Ernest Hemingway sitzt im El Floridita. Man erkennt den typisch braun-schwarzen geschwungenen Bartresen der Rum-Kneipe. Links neben ihm, Fernando Campoamor, ein junger kubanischer Journalist und Schriftsteller. Hemingway sieht auf dem vergilbten Photo noch jung und frisch aus, ich schätze es auf Mitte bis Ende der 40er Jahre.
Dieser Fernando Campoamor ist in jenen Tagen ein ziemlich bunter Hund. Fernando González Campoamor Díaz, wie er mit vollem Namen heißt, wird auf der Karibikinsel im Juni 1914 in Artemisa geboren. Seit seinem 17. Lebensjahr schreibt er, zunächst für die Lokalpresse, später für Zeitungen in Havanna, wo er auch studiert. Campoamor wird Redakteur beim Diario Nacional und bei der Tageszeitung Pueblo. Am häufigsten veröffentlicht er in Bohemia, der großen Illustrierten Kubas, aber auch in Paris Match und anderen internationalen Medien finden sich Korrespondenzen aus seiner Feder.
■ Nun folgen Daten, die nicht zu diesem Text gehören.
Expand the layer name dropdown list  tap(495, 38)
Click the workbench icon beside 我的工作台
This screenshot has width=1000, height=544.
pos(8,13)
Hemingway und Campoamor, das ist wie Pott und Deckel. Wenn es ein Fest zu organisieren gilt, so macht das Fernando für Ernesto. Als 1956 im Garten der Cervecería Modelo in Cotorro die Verleihung des Nobelpreises gefeiert wird, geht die Hommage auf Fernando Campoamor zurück. Und weil Ernest Hemingway auf dieser Sause so gerührt ist von der Verehrung, drückt er Fernando in diesen Mittagsstunden seine noble Medaille in die Hand.